▸ Instructions to follow
Pick out each line in the records below that contains the string "height", and copy those lines.

▸ Supplied records
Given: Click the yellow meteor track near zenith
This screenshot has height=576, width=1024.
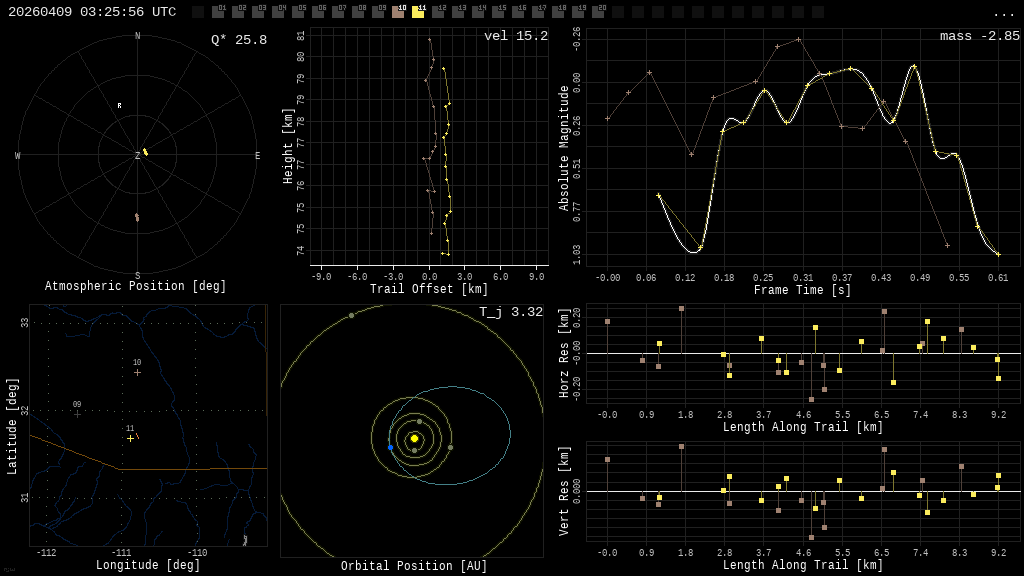Looking at the screenshot, I should 146,152.
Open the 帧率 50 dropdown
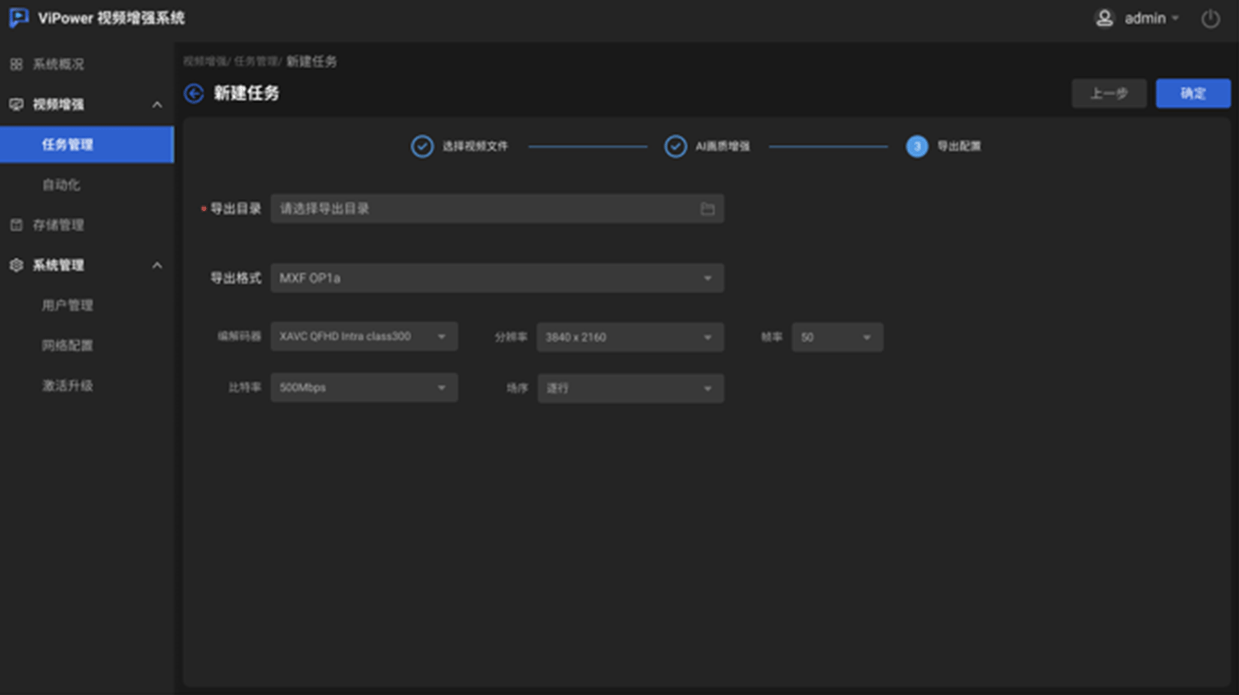Screen dimensions: 1239x695 pyautogui.click(x=837, y=337)
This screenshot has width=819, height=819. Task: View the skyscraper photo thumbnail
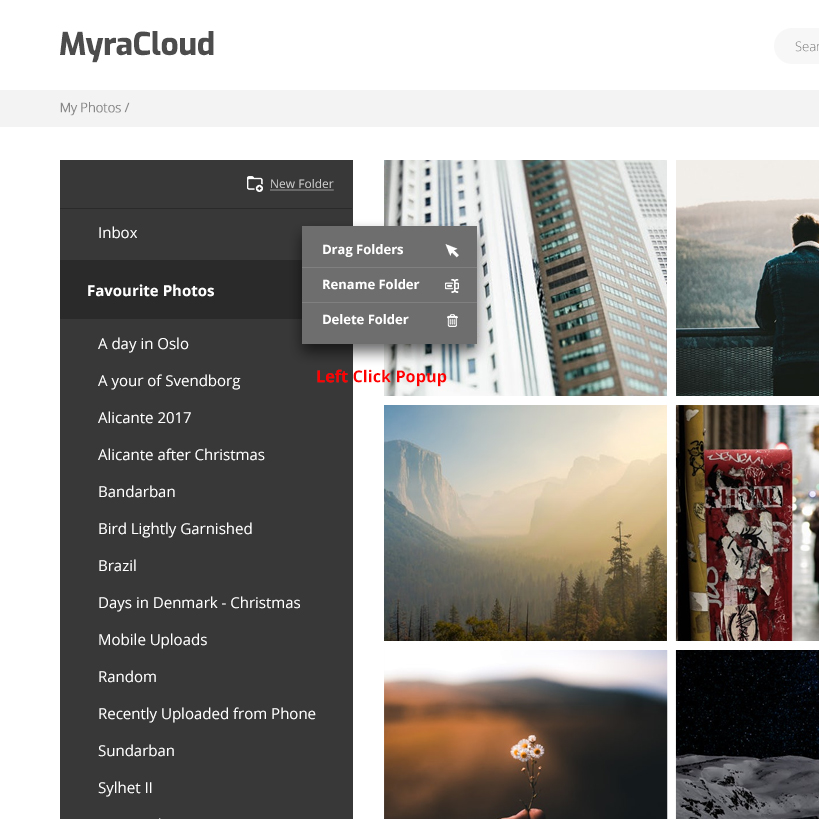coord(525,278)
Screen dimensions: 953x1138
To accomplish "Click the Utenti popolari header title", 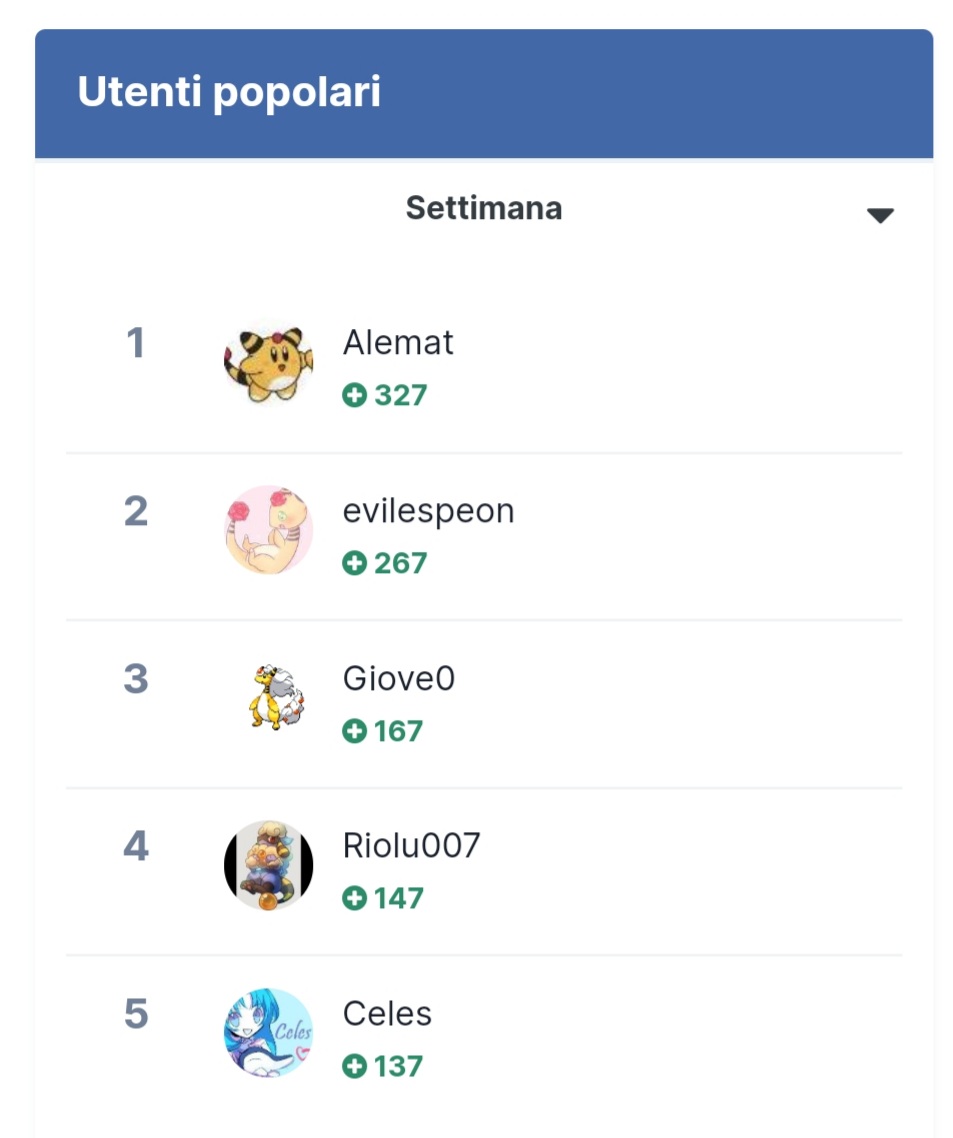I will (x=229, y=93).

▸ In response
This screenshot has height=576, width=1024.
This screenshot has width=819, height=819. Task: View the skyscraper photo thumbnail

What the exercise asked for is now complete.